Ces mélanges se sèment de façon générale nettement plus dense que les recommandations habituelles françaises. « Dès qu’on utilise des espèces secondaires, qui s’installent extrêmement lentement et ont une écologie particulière, les semences de ces espèces se rajoutent aux autres », explique Éric Mosimann. « Pour le pâturin, on ajoute souvent 10 kilos de semence par hectare. La première année, on ne le voit pas, et c’est à partir de la troisième année qu’il se substitue progressivement aux ray-grass vieillissants. »

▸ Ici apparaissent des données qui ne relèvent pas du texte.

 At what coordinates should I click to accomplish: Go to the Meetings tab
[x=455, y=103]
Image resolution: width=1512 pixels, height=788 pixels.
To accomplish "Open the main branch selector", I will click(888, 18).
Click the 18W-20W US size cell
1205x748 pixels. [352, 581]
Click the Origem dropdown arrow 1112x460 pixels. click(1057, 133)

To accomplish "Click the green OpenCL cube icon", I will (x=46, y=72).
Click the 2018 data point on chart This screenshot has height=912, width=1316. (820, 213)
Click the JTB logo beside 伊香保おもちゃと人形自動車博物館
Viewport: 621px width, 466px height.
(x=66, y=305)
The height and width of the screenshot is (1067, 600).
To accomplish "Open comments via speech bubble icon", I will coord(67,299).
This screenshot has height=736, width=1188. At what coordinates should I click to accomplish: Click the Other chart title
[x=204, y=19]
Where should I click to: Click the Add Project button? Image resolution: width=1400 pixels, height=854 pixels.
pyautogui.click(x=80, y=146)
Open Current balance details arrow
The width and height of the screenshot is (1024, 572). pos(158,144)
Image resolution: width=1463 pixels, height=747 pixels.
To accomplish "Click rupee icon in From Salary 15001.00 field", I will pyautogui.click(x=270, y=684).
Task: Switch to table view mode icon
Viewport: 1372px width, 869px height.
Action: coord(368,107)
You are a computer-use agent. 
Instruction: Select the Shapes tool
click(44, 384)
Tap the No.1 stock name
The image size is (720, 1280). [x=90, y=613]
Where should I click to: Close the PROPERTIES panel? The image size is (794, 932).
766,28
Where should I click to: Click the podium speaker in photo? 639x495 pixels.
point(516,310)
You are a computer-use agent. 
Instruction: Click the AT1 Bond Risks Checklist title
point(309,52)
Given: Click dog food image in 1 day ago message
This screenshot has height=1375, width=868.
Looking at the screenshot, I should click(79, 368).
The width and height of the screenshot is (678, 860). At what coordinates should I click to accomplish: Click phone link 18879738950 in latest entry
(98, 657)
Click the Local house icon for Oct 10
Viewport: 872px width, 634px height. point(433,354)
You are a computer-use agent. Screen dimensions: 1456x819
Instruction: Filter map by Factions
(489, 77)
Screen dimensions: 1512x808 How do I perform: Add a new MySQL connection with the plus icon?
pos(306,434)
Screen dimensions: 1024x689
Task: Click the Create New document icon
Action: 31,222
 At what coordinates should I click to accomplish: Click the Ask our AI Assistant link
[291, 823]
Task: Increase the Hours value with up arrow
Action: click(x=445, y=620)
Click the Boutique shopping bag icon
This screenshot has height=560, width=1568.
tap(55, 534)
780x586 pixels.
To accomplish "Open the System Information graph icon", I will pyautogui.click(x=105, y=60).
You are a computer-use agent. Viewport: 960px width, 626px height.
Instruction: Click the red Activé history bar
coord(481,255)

Système Suisse : le label ADCF et les normes Veskof

Les semenciers suisses peuvent utiliser toutes les variétés inscrites au catalogue européen s’ils le souhaitent. Mais pour pouvoir apposer le label ADCF sur le sac de semences, ils doivent limiter leurs choix aux variétés de la liste recommandée par espèce et respecter la composition standard des mélanges. Les mélanges sont dénommés par un numéro à trois chiffres (le premier chiffre est le nombre d’années durant lequel le mélange vise à être exploité, le deuxième est 3 si le mélange comporte du dactyle par exemple, etc) et l’étiquette respecte un code couleur. Le nom des variétés figure sur l’emballage du mélange. Des contrôles sont réalisés par Agroscope périodiquement sur la composition du mélange, la pureté des semences, la faculté germinative et l’authenticité variétale.

Les normes Veskof de SwissSeed (association suisse du commerce des semences) apportent par ailleurs un plus qualitatif par rapport aux normes européennes sur les taux de germination et la pureté. Par exemple, la norme Veskof autorise au maximum la présence de deux graines de rumex dans un échantillon de 200 grammes de graines de trèfle violet. Elle est ainsi vingt fois plus exigeante que la norme européenne (maximum 10 semences de rumex dans 50 g de graines de trèfle violet).